There is a lot of pressure at this time of year to dive unquestioningly into mass consumerism. Adverts and peer pressure have encouraged us to believe we will be happier, hipper and whole-er when we have more stuff, preferably the latest incarnation.  We also believe we need to shower other people with similar stuff to show we care. This makes it a great time to ask students to consider if this is actually true, and if not, what’s really going on. You might help them make happier choices, increase their sense of freedom and take pressure off the planet’s resources in the process…

A good article students could read is “Why Christmas gift giving isn’t fun any more” by Ben French, Stuff (9 December 2018) - Link

Issues to discuss in class could include the following:

  • do we need everything we think we need?

  • are many desires subliminally created by commercial interests?

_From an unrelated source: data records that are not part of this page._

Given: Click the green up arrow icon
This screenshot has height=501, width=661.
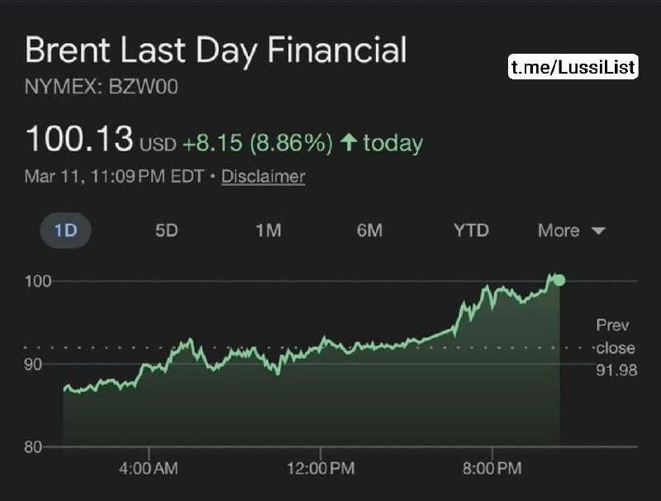Looking at the screenshot, I should point(349,144).
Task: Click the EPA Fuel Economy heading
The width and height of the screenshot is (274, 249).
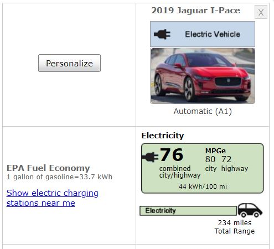Action: pos(48,168)
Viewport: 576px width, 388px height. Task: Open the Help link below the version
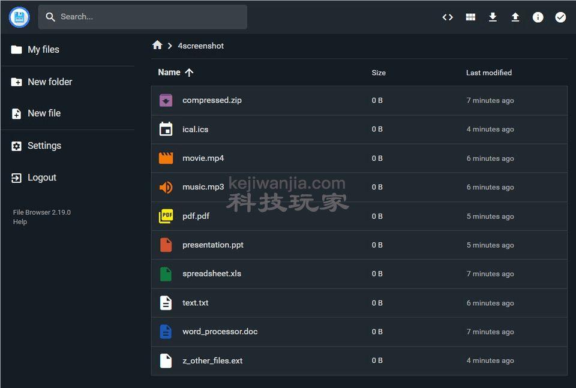pyautogui.click(x=20, y=221)
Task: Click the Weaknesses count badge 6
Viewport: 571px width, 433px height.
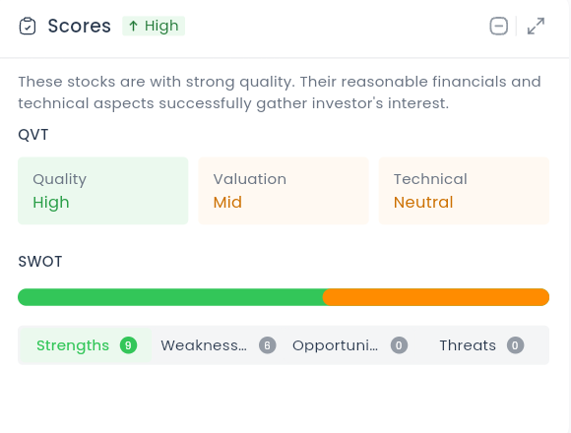Action: point(268,345)
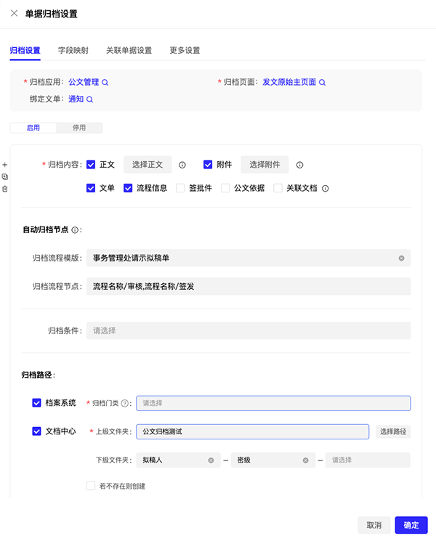Uncheck the 流程信息 checkbox
The width and height of the screenshot is (436, 541).
(128, 188)
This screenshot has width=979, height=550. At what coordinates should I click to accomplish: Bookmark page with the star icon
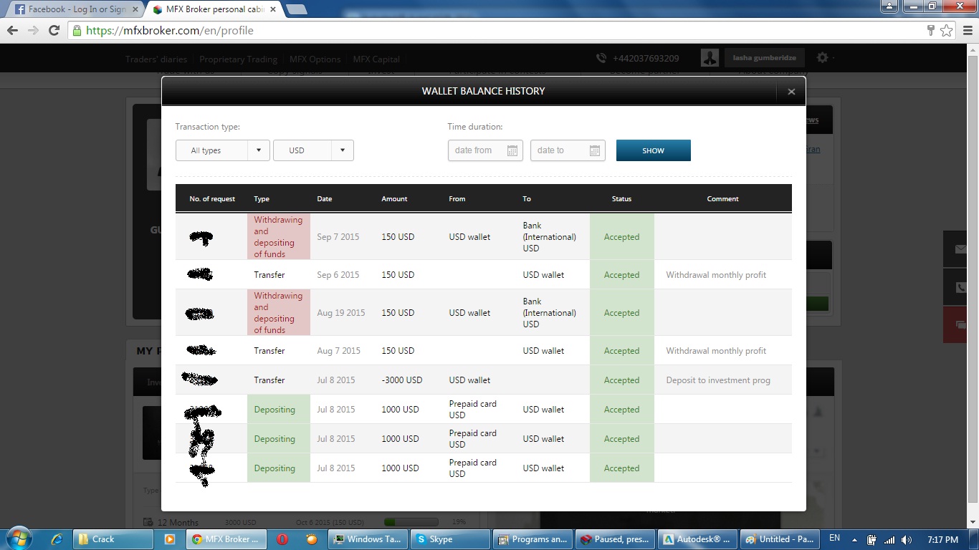point(947,31)
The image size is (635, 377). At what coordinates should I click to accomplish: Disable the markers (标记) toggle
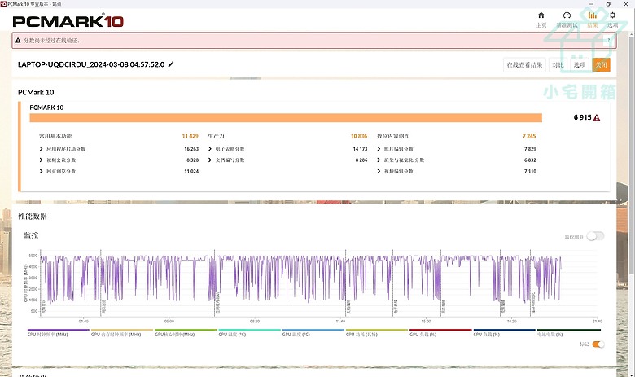point(598,344)
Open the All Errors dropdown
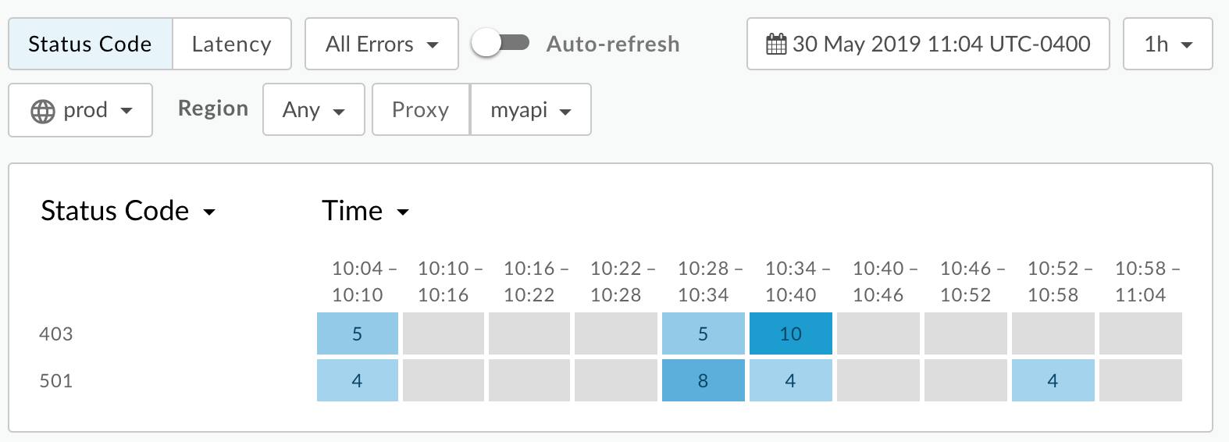The height and width of the screenshot is (442, 1229). coord(381,45)
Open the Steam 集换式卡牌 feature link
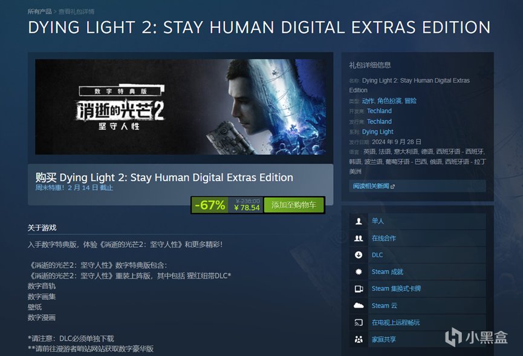 click(396, 289)
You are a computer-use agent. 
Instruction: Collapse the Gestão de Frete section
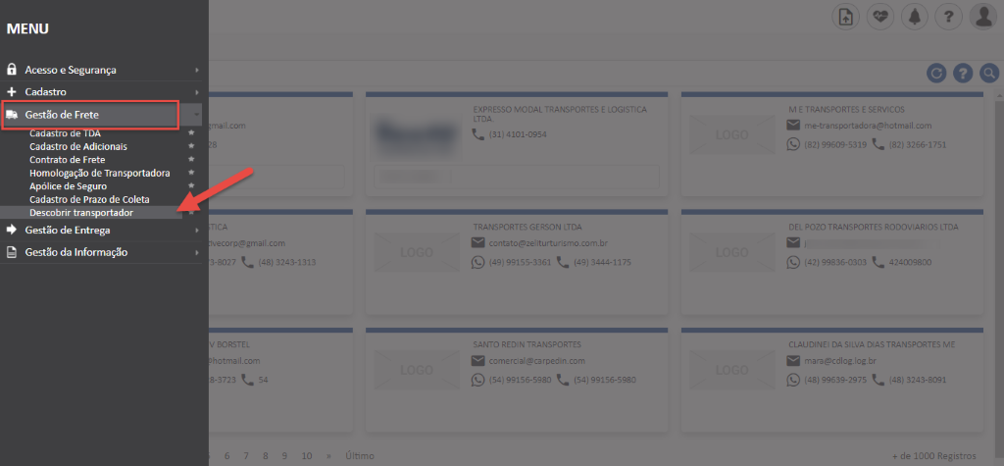coord(89,115)
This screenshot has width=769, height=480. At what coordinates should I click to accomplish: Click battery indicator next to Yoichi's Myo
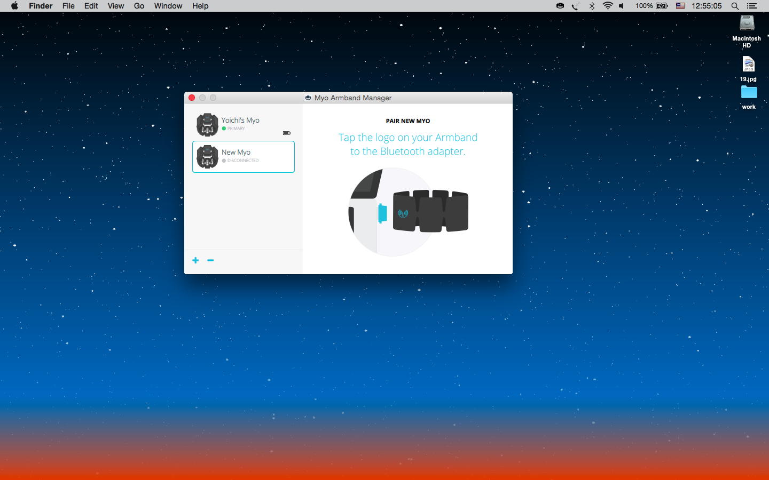[x=286, y=133]
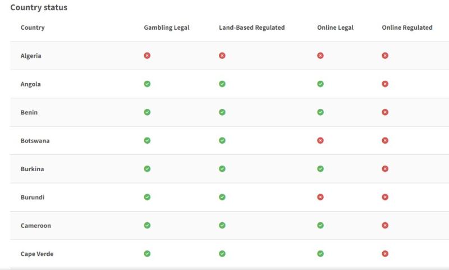Click the Online Legal column header

tap(335, 28)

  • when we get a new outfit or appliance, how long the great feeling lasts?

  • what have students been given or experienced in the past which has made them happy on a long term basis?

Very often the happiness might not be related to getting yet more stuff and could be a time when they challenged themselves, when they had an adventure, or when they did something with others they care about. Or perhaps they received an item which was well-chosen, serves an ongoing need, and will stand the test of time.

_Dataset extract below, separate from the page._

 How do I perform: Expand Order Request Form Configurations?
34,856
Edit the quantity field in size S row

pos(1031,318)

There are a lot of great resources on this issue.

Minimalism: A Documentary About the Important Things is a relaxed, low-key look at what makes us happy, featuring two cool-ish guys, who stepped back from the corporate grind to focus on what was important to them. It streams in many countries on Netflix.

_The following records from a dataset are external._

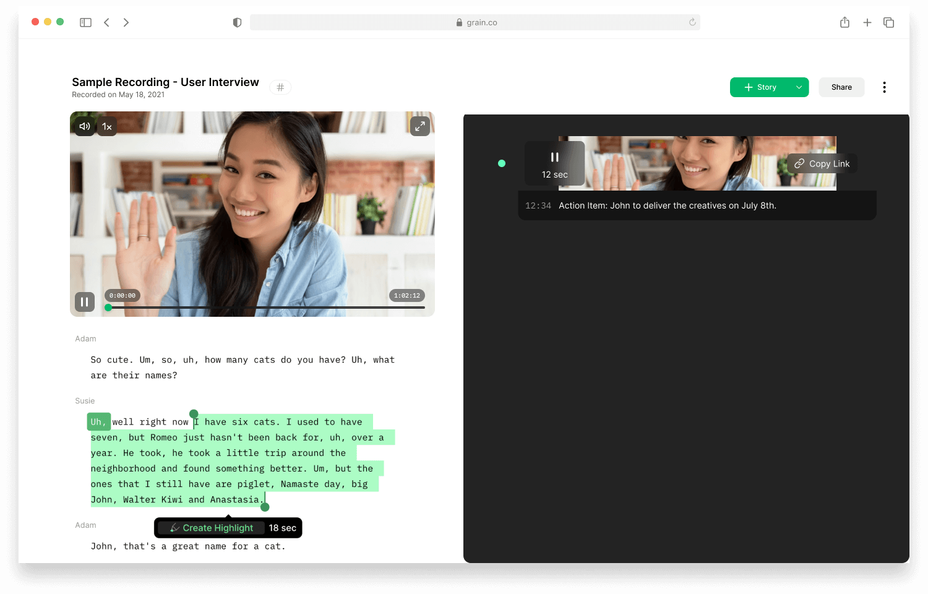Click the Share button
Image resolution: width=928 pixels, height=594 pixels.
[x=841, y=87]
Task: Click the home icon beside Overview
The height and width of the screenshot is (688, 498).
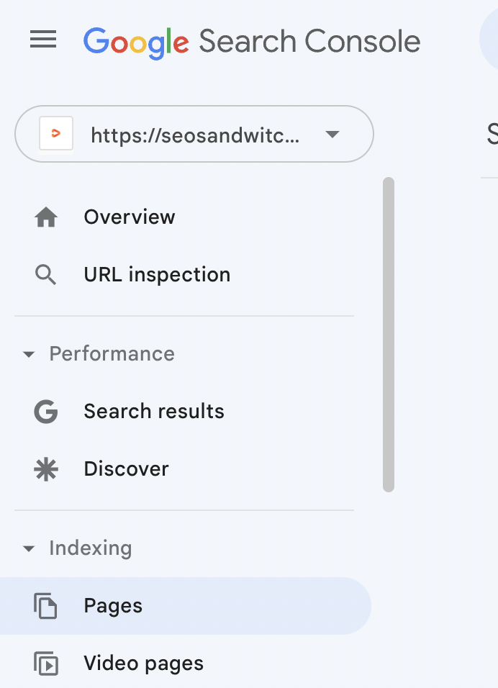Action: click(x=46, y=217)

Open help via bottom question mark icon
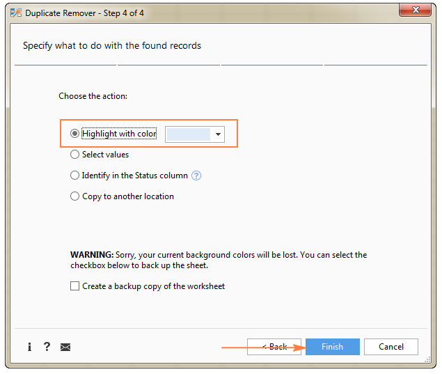(x=47, y=347)
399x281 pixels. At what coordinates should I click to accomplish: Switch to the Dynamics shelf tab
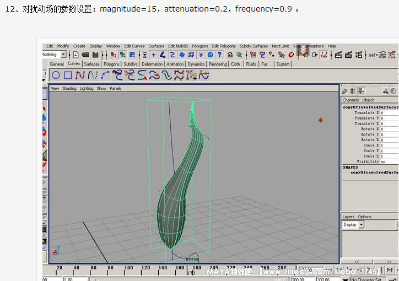pos(196,64)
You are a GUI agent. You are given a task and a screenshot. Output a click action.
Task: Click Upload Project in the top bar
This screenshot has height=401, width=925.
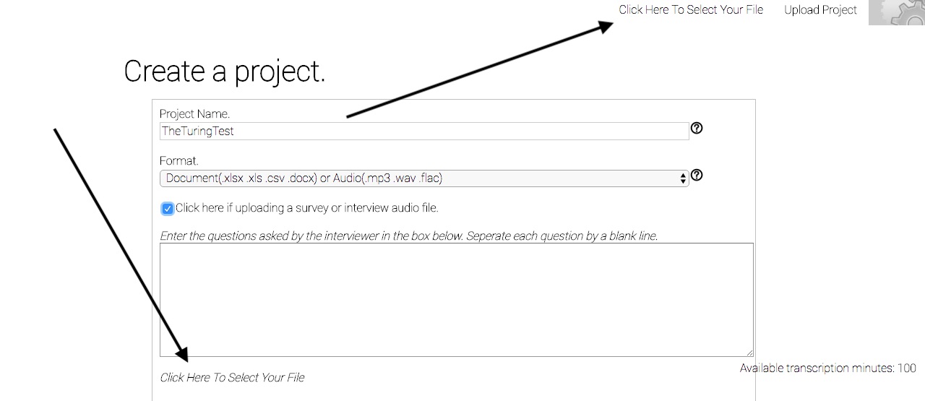click(820, 10)
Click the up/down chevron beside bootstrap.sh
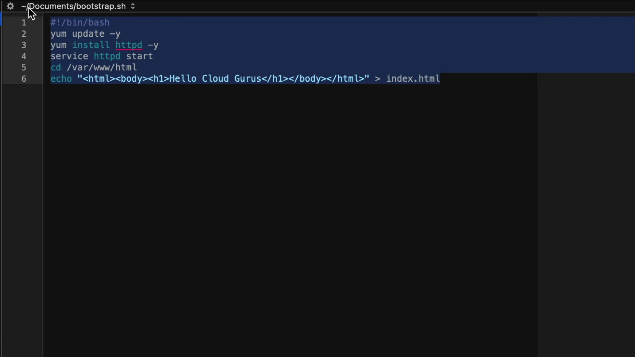Image resolution: width=635 pixels, height=357 pixels. click(133, 6)
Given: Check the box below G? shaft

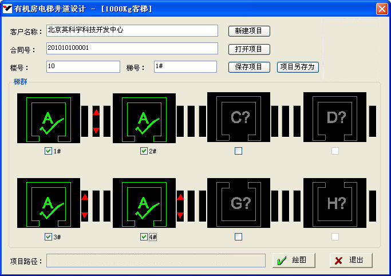Looking at the screenshot, I should tap(238, 236).
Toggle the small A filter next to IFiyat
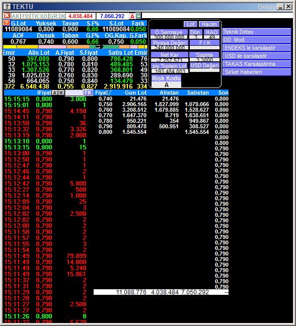The height and width of the screenshot is (326, 296). (x=55, y=93)
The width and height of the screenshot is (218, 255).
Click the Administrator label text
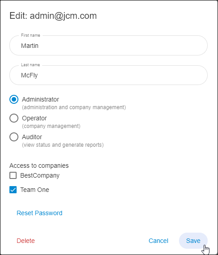tap(40, 99)
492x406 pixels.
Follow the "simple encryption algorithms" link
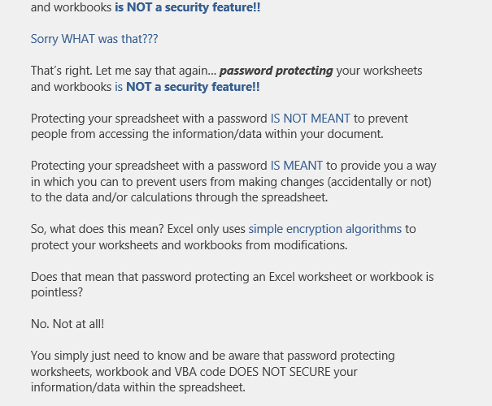[324, 229]
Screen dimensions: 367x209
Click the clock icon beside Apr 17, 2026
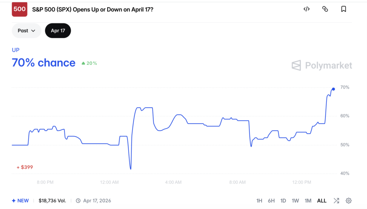pos(77,200)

The hilarious documentary, My Stuff, follows Petri Luukkainen - who, after a bad breakup, put all his possessions into storage, allowing himself to retrieve one item per day. It was mid-winter. What would you choose? What would you live without? What impact might this have?  It’s available on Amazon Prime or here on Vimeo on Demand - https://vimeo.com/ondemand/mystuff.

The Story of Stuff is a 20 minute animation about our stuff - an oldie but a goodie. Link There are more teacher resources about consumption on the Story of Stuff’s website too.

Check out the Mr Money Mustache web site too - https://www.mrmoneymustache.com/

Some time ago, Mr Money Mustache deconstructed what he really needed (in a pretty obsessive way compared to most) and as a result he and his wife saved most of the income for a few years and then retired, aged 30. He now spends his time doing what he loves, some of which happens to bring in some money. He blogs, travels the world, keeps fit, is building and upgrading his own house, spends loads of time with his young boy and plays in a band. He’s also started a co-working space in the centre of his town as a way to regenerate the town center and create community. In his view, retirement is not about hanging out in a rocking chair watching telly - it’s about doing what you love. He says:

“Financial Independence does not mean the end of your working career. Instead it means, “Complete freedom to be the best, most powerful, energetic, happiest and most generous version of You that you can possibly be.”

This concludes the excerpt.